> Task instructions: Go through the listing and copy each line with the string "icon".

> Material for this exercise:
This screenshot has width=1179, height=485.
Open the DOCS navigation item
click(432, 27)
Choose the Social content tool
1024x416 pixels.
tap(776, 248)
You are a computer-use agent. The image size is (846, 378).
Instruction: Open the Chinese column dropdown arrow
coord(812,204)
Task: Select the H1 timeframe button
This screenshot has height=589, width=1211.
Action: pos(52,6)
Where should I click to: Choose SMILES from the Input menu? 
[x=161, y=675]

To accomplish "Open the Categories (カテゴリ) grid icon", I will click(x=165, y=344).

...

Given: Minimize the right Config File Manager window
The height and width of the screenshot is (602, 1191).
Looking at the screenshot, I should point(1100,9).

...

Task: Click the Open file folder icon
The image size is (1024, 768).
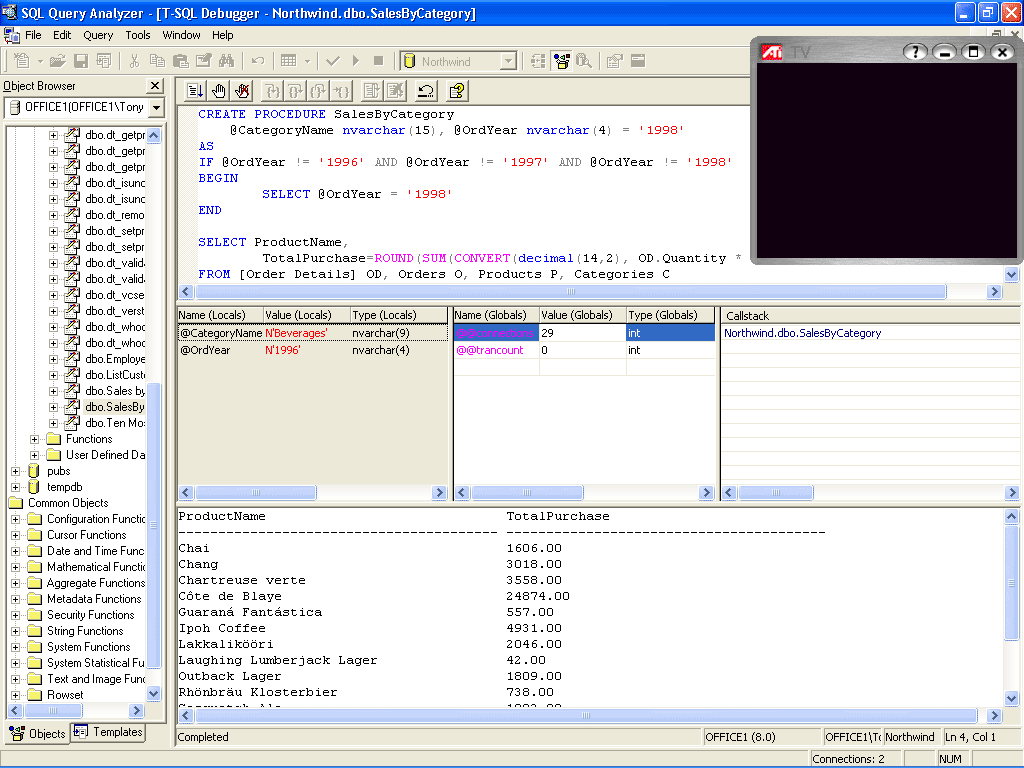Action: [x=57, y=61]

> Problem solution:
To accomplish "Open the Categories (カテゴリ) grid icon", I will click(x=165, y=344).
Task: Click the Open file folder icon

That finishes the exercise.